Sem sonhos e sem raízes
O padrão de nossa arquitetura está nas casas térreas e espalhadas. Elas têm seu maior exemplo nas casas de fazenda coloniais e são produto de nossa história. Eram assim construídas porque podiam ser erguidas rapidamente e desmontadas com a mesma facilidade. Sem raízes, sem sonhos de futuro no local e sempre prontas para partir.
A questão não é o clima, mas a transitoriedade que os colonos sempre viram em nossas terras. Desde sempre, as casas aqui construídas tinham como única função abrigar provisoriamente as famílias. Não precisavam de porão nem de sótão, como as casas que os esperavam na terra natal.

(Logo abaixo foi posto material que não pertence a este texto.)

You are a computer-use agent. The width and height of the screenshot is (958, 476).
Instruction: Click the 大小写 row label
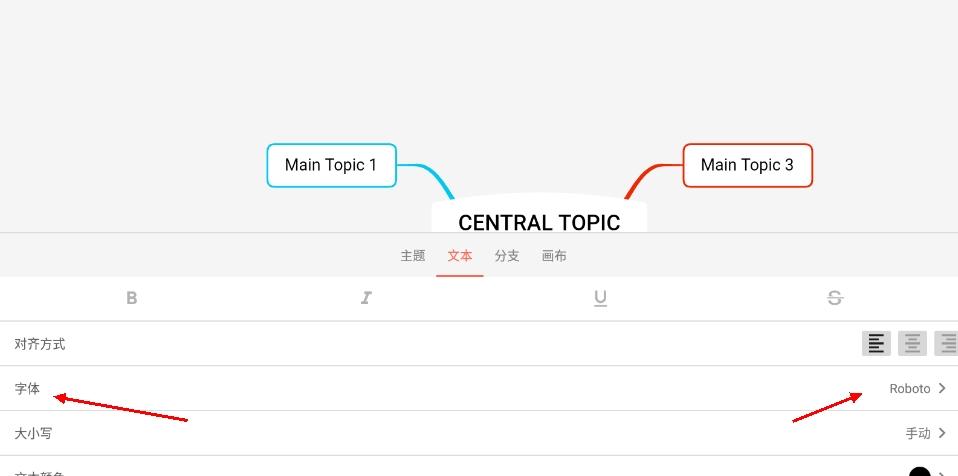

Também encontram explicação na história a opção do uso da lage e desperdício do espaço entre ela e o teto. Sobrava espaço no novo país, por isto não havia necessidade de planejar, só tempo para trabalhar a realidade de cada dia.
A falta de profissionais que dominassem as técnicas de construção adequadas também ajudou. Havia poucos marcineiros mas, na minha avaliação, isto não foi definitivo. De qualquer forma não havia demanda por nada que fosse definitivo, diz Robson Naoto Shimizu, arquiteto formado pela Universidade Estadual de Londrina (UEL). (C.B.)